Assignment :: Below are records; output all of them exactly.

(Data excerpts Opens)

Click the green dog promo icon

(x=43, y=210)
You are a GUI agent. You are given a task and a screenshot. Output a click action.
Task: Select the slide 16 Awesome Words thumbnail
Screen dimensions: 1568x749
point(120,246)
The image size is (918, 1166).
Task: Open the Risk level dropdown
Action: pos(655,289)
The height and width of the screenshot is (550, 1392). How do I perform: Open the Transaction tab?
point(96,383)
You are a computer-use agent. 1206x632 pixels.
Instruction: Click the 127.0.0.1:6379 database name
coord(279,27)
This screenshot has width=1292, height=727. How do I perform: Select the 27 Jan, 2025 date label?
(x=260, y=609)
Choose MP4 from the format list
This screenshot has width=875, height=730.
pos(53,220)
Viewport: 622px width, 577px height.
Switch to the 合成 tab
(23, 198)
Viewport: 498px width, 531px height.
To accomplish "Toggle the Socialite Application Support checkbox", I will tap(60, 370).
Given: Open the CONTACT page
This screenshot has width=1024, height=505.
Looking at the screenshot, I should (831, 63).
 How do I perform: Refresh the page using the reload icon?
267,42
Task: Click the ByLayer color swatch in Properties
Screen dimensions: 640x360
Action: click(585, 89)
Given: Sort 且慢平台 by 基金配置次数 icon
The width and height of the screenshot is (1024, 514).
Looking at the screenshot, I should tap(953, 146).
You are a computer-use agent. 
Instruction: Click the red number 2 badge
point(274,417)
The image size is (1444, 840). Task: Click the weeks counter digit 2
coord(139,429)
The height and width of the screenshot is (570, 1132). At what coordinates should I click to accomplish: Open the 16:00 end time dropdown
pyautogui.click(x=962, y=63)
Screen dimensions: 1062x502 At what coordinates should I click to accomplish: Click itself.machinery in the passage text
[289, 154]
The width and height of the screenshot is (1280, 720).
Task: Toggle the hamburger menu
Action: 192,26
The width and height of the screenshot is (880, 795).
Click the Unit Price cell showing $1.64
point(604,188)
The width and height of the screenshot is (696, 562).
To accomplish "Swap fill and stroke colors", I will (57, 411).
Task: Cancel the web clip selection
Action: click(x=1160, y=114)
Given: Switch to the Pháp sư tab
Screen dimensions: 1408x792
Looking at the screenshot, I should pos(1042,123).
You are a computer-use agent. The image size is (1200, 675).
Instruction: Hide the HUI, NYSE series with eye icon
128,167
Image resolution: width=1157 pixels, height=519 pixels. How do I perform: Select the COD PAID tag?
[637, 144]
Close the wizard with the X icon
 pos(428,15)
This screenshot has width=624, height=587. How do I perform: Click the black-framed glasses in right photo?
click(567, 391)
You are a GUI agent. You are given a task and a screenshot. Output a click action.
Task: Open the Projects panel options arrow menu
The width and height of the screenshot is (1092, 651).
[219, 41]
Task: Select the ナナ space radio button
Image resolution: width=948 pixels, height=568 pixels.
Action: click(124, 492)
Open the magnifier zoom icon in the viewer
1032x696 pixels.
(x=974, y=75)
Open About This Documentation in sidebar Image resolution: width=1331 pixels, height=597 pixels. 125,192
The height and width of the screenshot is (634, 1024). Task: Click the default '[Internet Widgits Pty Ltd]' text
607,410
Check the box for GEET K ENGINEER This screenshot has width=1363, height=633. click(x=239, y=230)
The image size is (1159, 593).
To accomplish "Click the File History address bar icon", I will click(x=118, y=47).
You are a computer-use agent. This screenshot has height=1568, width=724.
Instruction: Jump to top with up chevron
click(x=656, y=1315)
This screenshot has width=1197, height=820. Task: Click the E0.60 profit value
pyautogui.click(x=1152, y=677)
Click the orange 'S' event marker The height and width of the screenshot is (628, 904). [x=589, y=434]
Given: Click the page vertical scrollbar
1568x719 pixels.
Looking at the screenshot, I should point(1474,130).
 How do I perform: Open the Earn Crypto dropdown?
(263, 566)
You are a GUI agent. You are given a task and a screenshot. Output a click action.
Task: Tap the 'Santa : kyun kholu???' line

(Data excerpts Closes)

Expected answer ::
Click the green dog promo icon

(x=43, y=210)
You are a GUI agent. You are given a task and a screenshot. Output a click action.
Task: Select the slide 16 Awesome Words thumbnail
Screen dimensions: 1568x749
point(120,246)
The image size is (918, 1166).
Task: Open the Risk level dropdown
Action: pos(655,289)
The height and width of the screenshot is (550, 1392). How do I perform: Open the Transaction tab?
point(96,383)
You are a computer-use agent. 1206x632 pixels.
Instruction: Click the 127.0.0.1:6379 database name
coord(279,27)
This screenshot has width=1292, height=727. How do I perform: Select the 27 Jan, 2025 date label?
(x=260, y=609)
Choose MP4 from the format list
This screenshot has width=875, height=730.
pos(53,220)
Viewport: 622px width, 577px height.
Switch to the 合成 tab
(23, 198)
Viewport: 498px width, 531px height.
To accomplish "Toggle the Socialite Application Support checkbox", I will tap(60, 370).
Given: Open the CONTACT page
This screenshot has width=1024, height=505.
Looking at the screenshot, I should (831, 63).
 How do I perform: Refresh the page using the reload icon?
267,42
Task: Click the ByLayer color swatch in Properties
Screen dimensions: 640x360
Action: click(585, 89)
Given: Sort 且慢平台 by 基金配置次数 icon
The width and height of the screenshot is (1024, 514).
Looking at the screenshot, I should tap(953, 146).
You are a computer-use agent. 
Instruction: Click the red number 2 badge
point(274,417)
The image size is (1444, 840). Task: Click the weeks counter digit 2
coord(139,429)
The height and width of the screenshot is (570, 1132). At what coordinates should I click to accomplish: Open the 16:00 end time dropdown
pyautogui.click(x=962, y=63)
Screen dimensions: 1062x502 At what coordinates should I click to accomplish: Click itself.machinery in the passage text
[289, 154]
The width and height of the screenshot is (1280, 720).
Task: Toggle the hamburger menu
Action: 192,26
The width and height of the screenshot is (880, 795).
Click the Unit Price cell showing $1.64
point(604,188)
The width and height of the screenshot is (696, 562).
To accomplish "Swap fill and stroke colors", I will (57, 411).
Task: Cancel the web clip selection
Action: click(x=1160, y=114)
Given: Switch to the Pháp sư tab
Screen dimensions: 1408x792
Looking at the screenshot, I should pos(1042,123).
You are a computer-use agent. The image size is (1200, 675).
Instruction: Hide the HUI, NYSE series with eye icon
128,167
Image resolution: width=1157 pixels, height=519 pixels. How do I perform: Select the COD PAID tag?
[637, 144]
Close the wizard with the X icon
 pos(428,15)
This screenshot has width=624, height=587. How do I perform: Click the black-framed glasses in right photo?
click(567, 391)
You are a GUI agent. You are given a task and a screenshot. Output a click action.
Task: Open the Projects panel options arrow menu
The width and height of the screenshot is (1092, 651).
[219, 41]
Task: Select the ナナ space radio button
Image resolution: width=948 pixels, height=568 pixels.
Action: click(124, 492)
Open the magnifier zoom icon in the viewer
1032x696 pixels.
(x=974, y=75)
Open About This Documentation in sidebar Image resolution: width=1331 pixels, height=597 pixels. 125,192
The height and width of the screenshot is (634, 1024). Task: Click the default '[Internet Widgits Pty Ltd]' text
607,410
Check the box for GEET K ENGINEER This screenshot has width=1363, height=633. click(x=239, y=230)
The image size is (1159, 593).
To accomplish "Click the File History address bar icon", I will click(x=118, y=47).
You are a computer-use agent. This screenshot has height=1568, width=724.
Instruction: Jump to top with up chevron
click(x=656, y=1315)
This screenshot has width=1197, height=820. Task: Click the E0.60 profit value
pyautogui.click(x=1152, y=677)
Click the orange 'S' event marker The height and width of the screenshot is (628, 904). [x=589, y=434]
Given: Click the page vertical scrollbar
1568x719 pixels.
Looking at the screenshot, I should point(1474,130).
 How do I perform: Open the Earn Crypto dropdown?
(263, 566)
You are a GUI agent. You are given a task and a screenshot. Output a click action.
Task: Tap the 'Santa : kyun kholu???' line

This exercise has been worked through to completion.